This guide is intended to provide some help for not only playing the many fine films you'll find through this site, but also to help you should you have difficulty in getting a brickfilm to play. If you cannot find your answers here, you can also ask for help on our forums

To begin with, you will most likely need one of the three main Media Players;

Get Real Player Get Windows Media Player Get Quicktime Player

For Those out there who, for whatever reasons, cannot, or choose not to install Quicktime Player or Real player, there are alternative codecs available which will enable playback of both formats within Windows Media Player classic.
Real Alternative and Quicktime Alternative can Both be found HERE

Video Files are encoded using CODECS (you can learn about those here) to play back a movie file you need to have the correct codec installed for both the video stream and the audio stream, occasionally you might find that a film will refuse to play, or sometimes it will play the sound only, and not the video (or visa versa) this is most often because you're missing a codec (or it is improperly installed).
So how on earth do you figure out which codec you need to install to solve this problem? Well, that's where a tool called VideoInspector comes in!

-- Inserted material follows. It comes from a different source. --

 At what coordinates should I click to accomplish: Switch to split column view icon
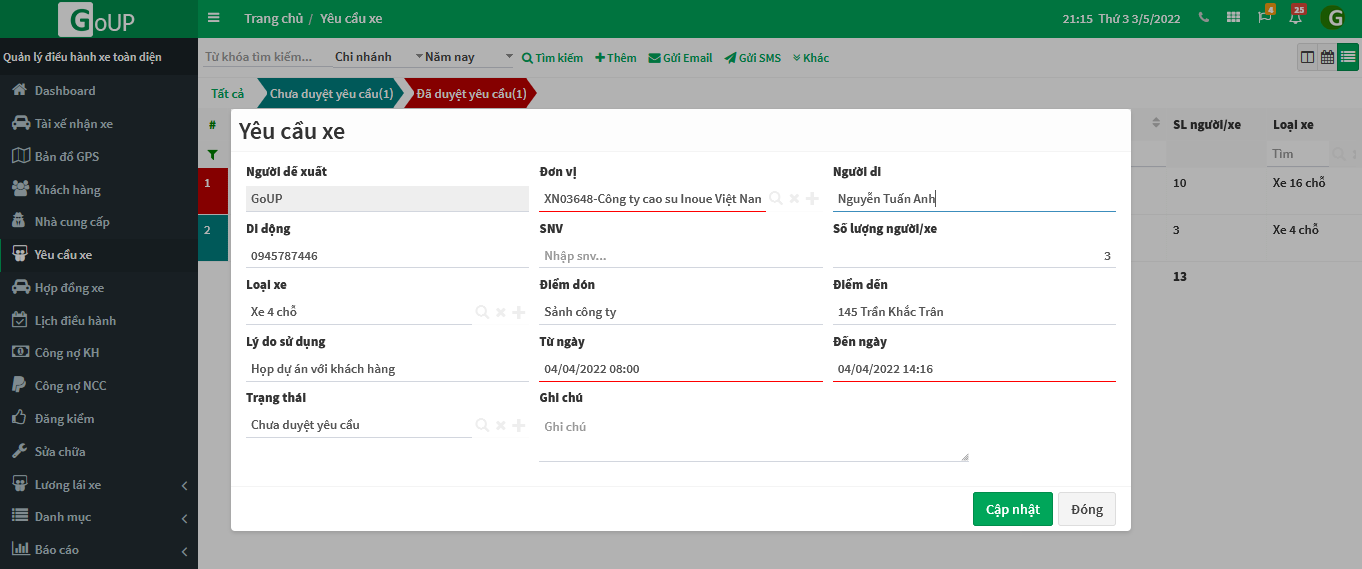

VideoInspector is a nifty little piece of software that can tell you all kinds of handy stuff about a video file, including what codecs the file uses, and it's dead easy to use.

After opening Video Toolbox, you'll see the main interface;



All you need to do to figure out what codec(s) you'll need is to playback a given video file all you need to do is to click browse and select a the file, Video toolbox will now display all you need to know

As you can see, This particular file, is encoded using the DivX 5 codec, and the audio is in Mp3 (a very common combination), Video Toolbox also tells us that I have both the required Codecs installed and working. Should you not have the required coded Video toolbox will even attempt to give you a download link to it. Just click the download button to download and/or find out more about the codec How handy.

As an alternative, another similar Program I've used that does essentially the same job is GSpot

Between the Three Media players presented here, and the tools for figuring out what codecs those "stubborn" files use , You should have no problem playing back any and all Brickfilms presented on this site.